Asma em Pré-escolares: Tratamento Profilático Essencial

AMS - Autarquia Municipal de Saúde de Londrina (PR) — Prova 2018

Enunciado

Pré-escolar de três anos foi levado à consulta médica com pediatra por apresentar crises de sibilância desde os oito meses de vida. Passou por duas internações por crise de tosse, sibilância e dispnéia. Atualmente, a mãe observa que ele tosse quando corre e ri, além de apresentar crises mensais, com necessidade de uso de salbutamol inalatório associado a corticoide sistêmico. A mãe relata que ela teve crise de asma até os dez anos de idade e o irmão do paciente tem dermatite atópica. Baseados nesses dados, o pediatra deve orientar tratamento profilático inicial com:

Alternativas

  1. A) Corticoide sistêmico.
  2. B) Beta 2 agonista inalatório de ação curta.
  3. C) Corticoide inalatório associado a Beta 2 inalatório de ação prolongada.
  4. D) Corticoide inalatório.
  5. E) Não prescrever medicação.

Pérola Clínica

Pré-escolar com asma persistente (crises mensais, internações, sintomas de exercício, atopia familiar) → iniciar corticoide inalatório como profilaxia.

Resumo-Chave

Em pré-escolares com sibilância recorrente e fatores de risco para asma persistente, o corticoide inalatório é a terapia de controle de primeira linha. Ele reduz a inflamação das vias aéreas e previne exacerbações.

Contexto Educacional

A asma em pré-escolares é um desafio diagnóstico e terapêutico, frequentemente manifestada como sibilância recorrente. É crucial diferenciar a sibilância transitória viral da asma persistente, que requer tratamento de controle. Fatores como história familiar de asma/atopia, dermatite atópica, eosinofilia e sibilância não associada a resfriados aumentam a probabilidade de asma persistente. A prevalência de sibilância é alta em crianças pequenas, mas nem todas desenvolverão asma crônica. A fisiopatologia da asma envolve inflamação crônica das vias aéreas, hiperresponsividade brônquica e obstrução reversível do fluxo aéreo. Em pré-escolares, a inflamação pode ser desencadeada por infecções virais, alérgenos e irritantes. O diagnóstico é clínico, baseado na frequência e gravidade dos sintomas, na resposta aos broncodilatadores e na exclusão de outras causas de sibilância. O tratamento profilático da asma persistente em pré-escolares tem como pilar o corticoide inalatório (CI) em baixa dose. Ele atua reduzindo a inflamação e prevenindo exacerbações. Broncodilatadores de curta ação (SABA) são usados apenas para alívio dos sintomas agudos. A adesão ao tratamento de controle é fundamental para melhorar o prognóstico, reduzir internações e otimizar a qualidade de vida da criança.

Perguntas Frequentes

Quais são os critérios para diagnosticar asma persistente em pré-escolares?
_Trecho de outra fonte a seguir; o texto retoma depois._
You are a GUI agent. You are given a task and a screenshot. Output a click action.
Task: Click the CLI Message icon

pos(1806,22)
O diagnóstico de asma persistente em pré-escolares é clínico, baseado em sibilância recorrente (>3 episódios/ano), sintomas noturnos, sintomas induzidos por exercício, necessidade frequente de broncodilatadores e história familiar de atopia ou asma.

Por que o corticoide inalatório é a primeira linha para asma persistente em crianças?
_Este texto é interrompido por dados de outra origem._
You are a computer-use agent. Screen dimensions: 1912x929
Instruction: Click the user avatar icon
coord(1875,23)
O corticoide inalatório é a primeira linha porque atua diretamente na inflamação crônica das vias aéreas, que é a base da asma, reduzindo a hiperresponsividade brônquica, a frequência e a gravidade das exacerbações.

Quando considerar a associação de um LABA em pré-escolares com asma?

A associação de um LABA (beta-2 agonista de longa ação) com corticoide inalatório é geralmente considerada para crianças com asma persistente moderada a grave que não estão bem controladas apenas com doses otimizadas de corticoide inalatório.